### EXPLOITER LES INFORMATIONS
**1)** Répondez aux questions suivantes à l'aide de l'extrait sur les conflits ci-dessous.
(a) Selon l'extrait sur les conflits, que peut permettre d'identifier un conflit constructif ?
(b) Quelle condition faut-il remplir pour que le travail sur un conflit soit possible ?
(c) Autour de quoi s'organise le travail de groupe capable d'unifier le groupe ?
**2)** Reproduisez l'extrait sur les conflits ci-dessous, en commençant par « Les sciences humaines » et en continuant jusqu'à « prévention des conflits. ».

───── EXTRAIT DU DOCUMENT ─────

Un conflit est constructif s’il permet d’élaborer l’identité de chacun dans le groupe, dans une différenciation riche, sans affaiblir pour autant l’identité groupale commune ; ou s’il permet d’identifier les problèmes du groupe ou ses dysfonctionnements.

Les sciences humaines offrent beaucoup d’outils pour comprendre, analyser et gérer les conflits. Il faut bien sûr que les différentes parties concernées soient désireuses de régler le conflit. Moyennant cette condition, le travail est possible. Nous avons vu comment un travail de groupe autour des valeurs, du mythe institutionnel commun, de la définition des tâches et des objectifs, des rôles et des fonctions, pouvait unifier le groupe dans une différenciation constructive, qui constitue un véritable travail de prévention des conflits.

───── EXTRAITS DE DONNÉES ─────

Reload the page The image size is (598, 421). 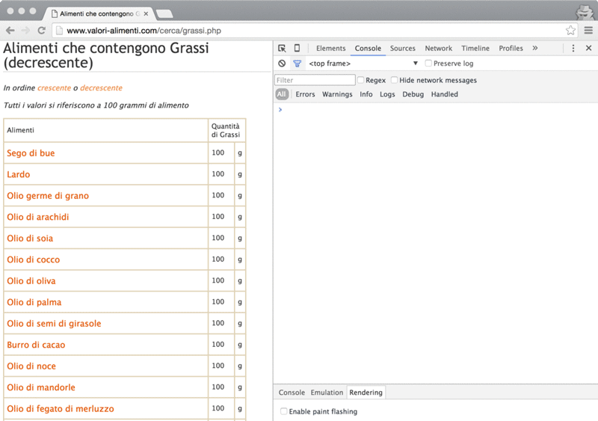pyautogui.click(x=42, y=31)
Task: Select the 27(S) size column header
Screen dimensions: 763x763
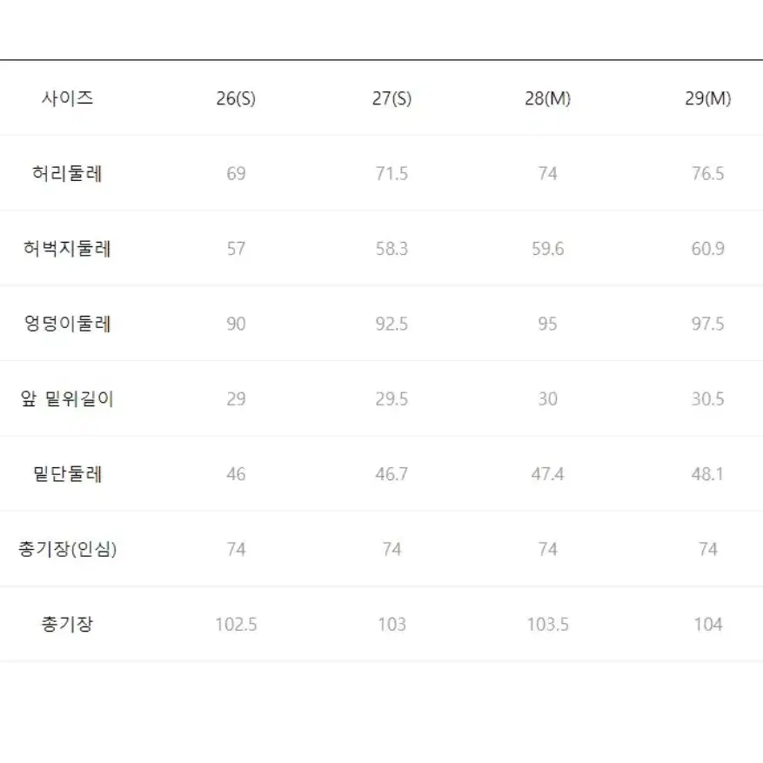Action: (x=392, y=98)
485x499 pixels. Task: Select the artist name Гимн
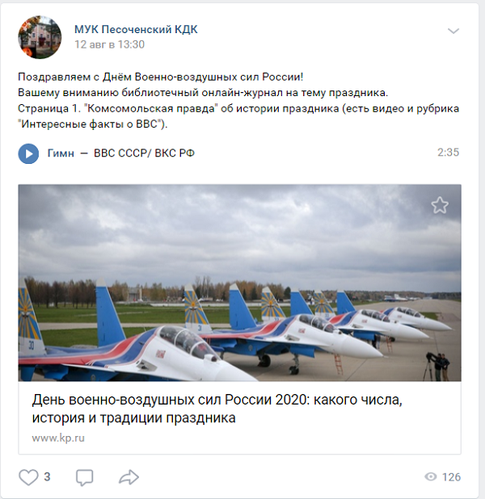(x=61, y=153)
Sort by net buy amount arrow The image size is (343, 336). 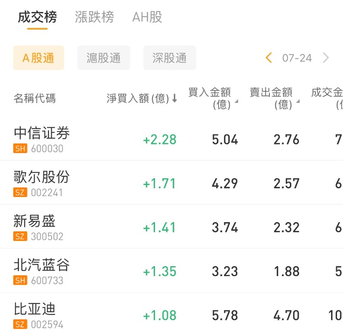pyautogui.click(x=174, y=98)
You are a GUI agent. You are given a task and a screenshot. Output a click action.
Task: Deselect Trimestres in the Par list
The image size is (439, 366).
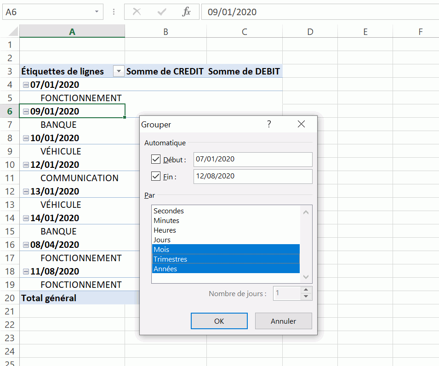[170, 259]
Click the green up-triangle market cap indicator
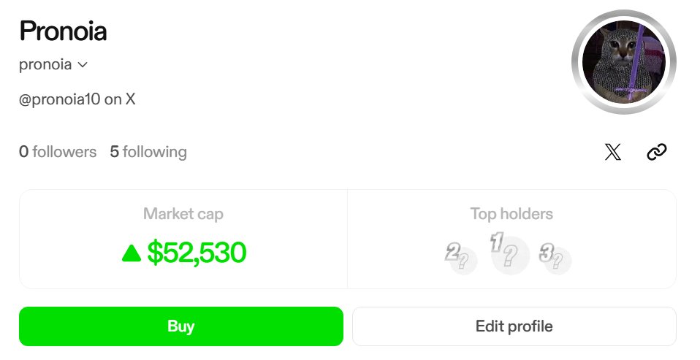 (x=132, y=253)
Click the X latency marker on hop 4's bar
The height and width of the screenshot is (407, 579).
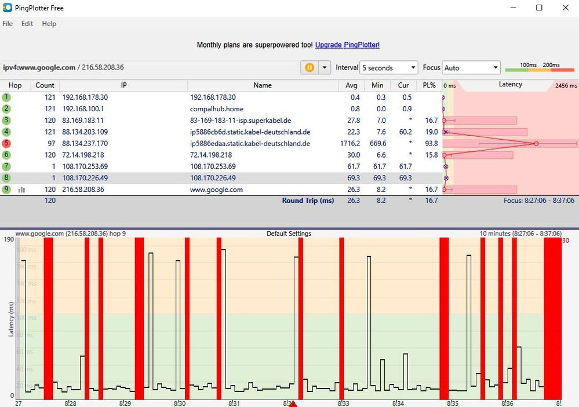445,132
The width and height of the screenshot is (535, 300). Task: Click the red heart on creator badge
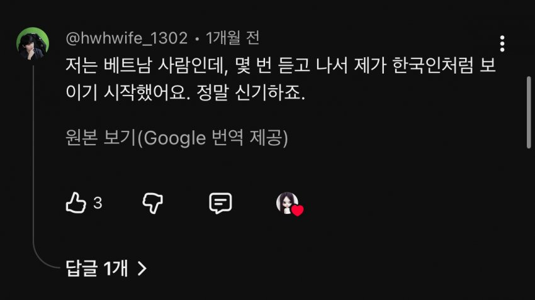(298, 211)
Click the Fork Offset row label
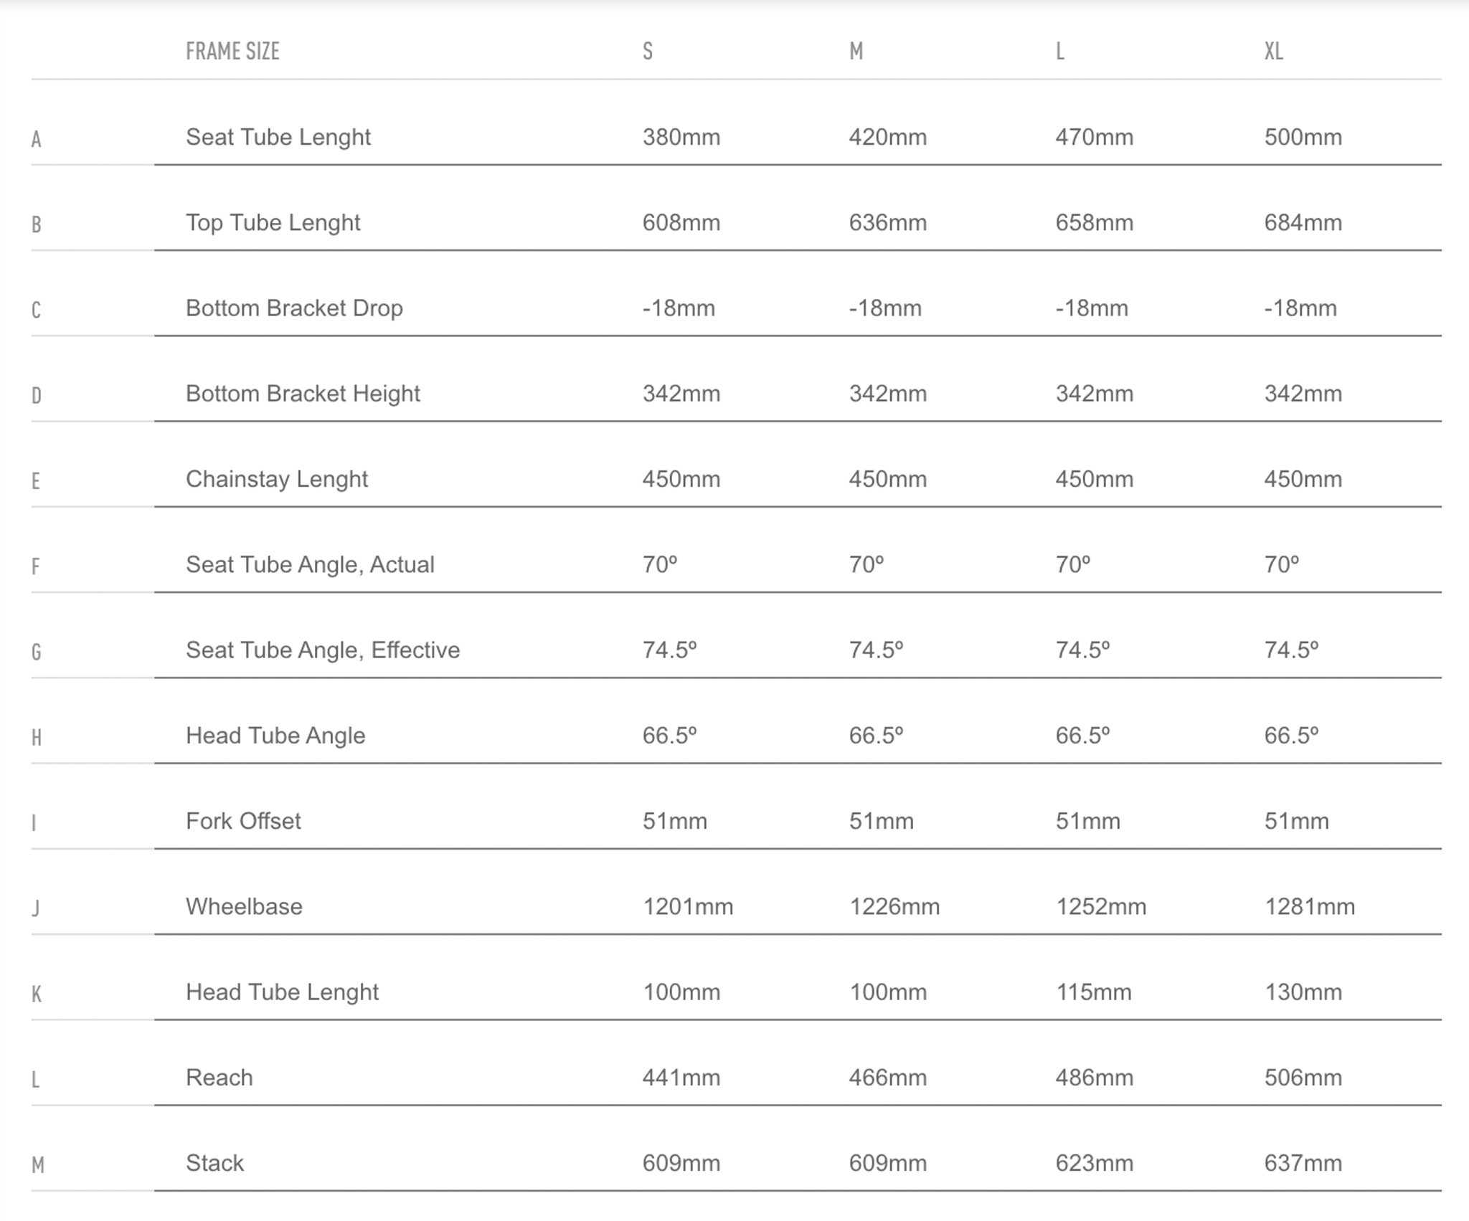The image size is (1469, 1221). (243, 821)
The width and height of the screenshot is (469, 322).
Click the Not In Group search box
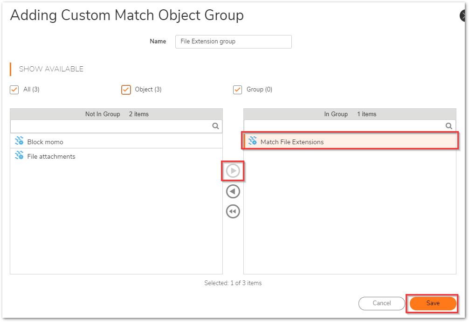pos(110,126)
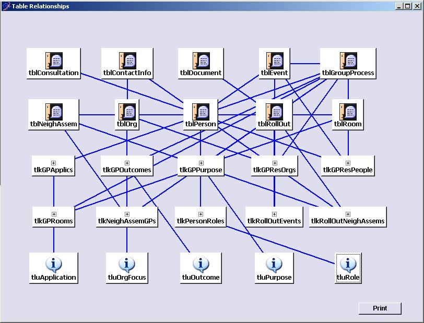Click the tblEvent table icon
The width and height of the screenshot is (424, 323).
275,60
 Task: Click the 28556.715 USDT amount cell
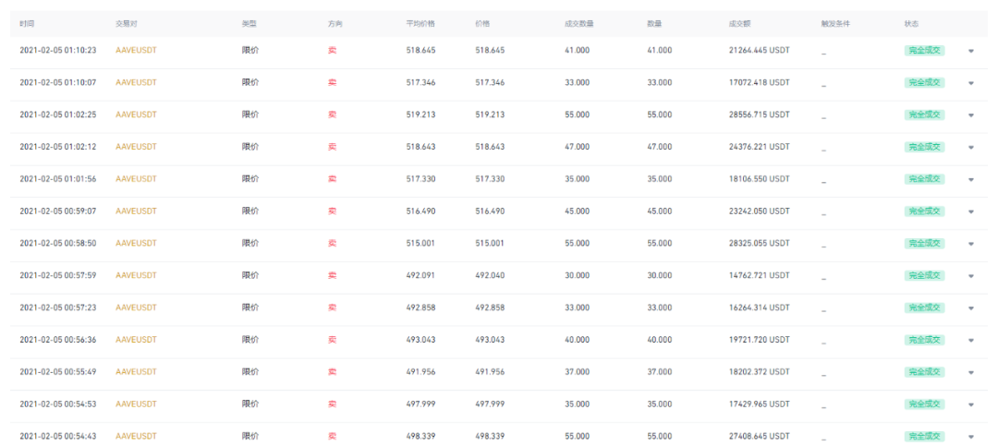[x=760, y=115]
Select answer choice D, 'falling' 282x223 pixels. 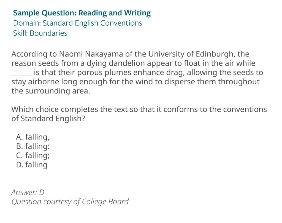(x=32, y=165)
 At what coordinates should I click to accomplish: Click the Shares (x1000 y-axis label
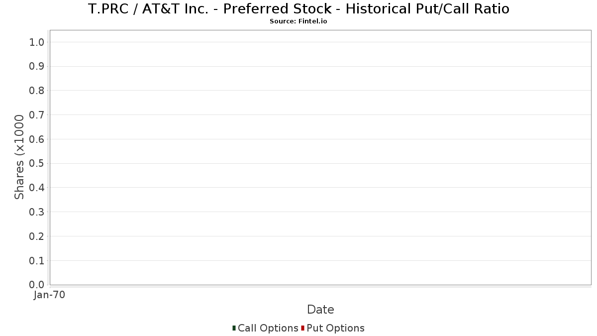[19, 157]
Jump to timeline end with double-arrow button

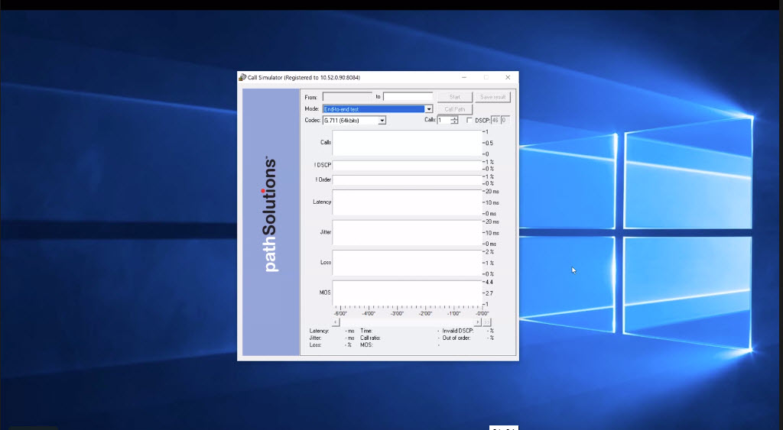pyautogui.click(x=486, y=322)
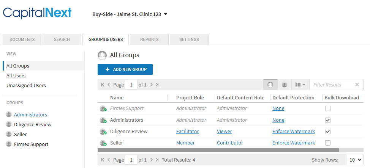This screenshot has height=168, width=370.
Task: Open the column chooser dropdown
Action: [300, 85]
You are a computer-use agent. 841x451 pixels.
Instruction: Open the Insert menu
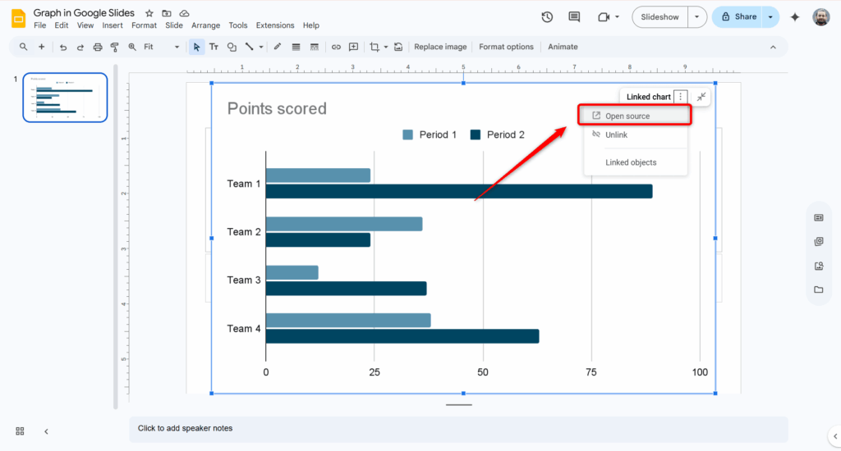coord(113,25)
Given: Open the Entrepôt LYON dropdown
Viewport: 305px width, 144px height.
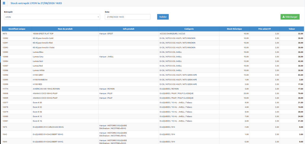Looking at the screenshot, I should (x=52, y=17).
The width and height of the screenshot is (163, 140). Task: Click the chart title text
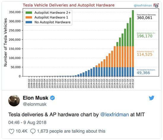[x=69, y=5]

─────

### CORRIGÉ DE L'EXERCICE
**1)**
(a) Il peut permettre d'identifier les problèmes du groupe ou ses dysfonctionnements.
(b) Il faut que les différentes parties concernées soient désireuses de régler le conflit.
(c) Il s'organise autour des valeurs, du mythe institutionnel commun, de la définition des tâches et des objectifs, des rôles et des fonctions.

**2)**
Les sciences humaines offrent beaucoup d’outils pour comprendre, analyser et gérer les conflits. Il faut bien sûr que les différentes parties concernées soient désireuses de régler le conflit. Moyennant cette condition, le travail est possible. Nous avons vu comment un travail de groupe autour des valeurs, du mythe institutionnel commun, de la définition des tâches et des objectifs, des rôles et des fonctions, pouvait unifier le groupe dans une différenciation constructive, qui constitue un véritable travail de prévention des conflits.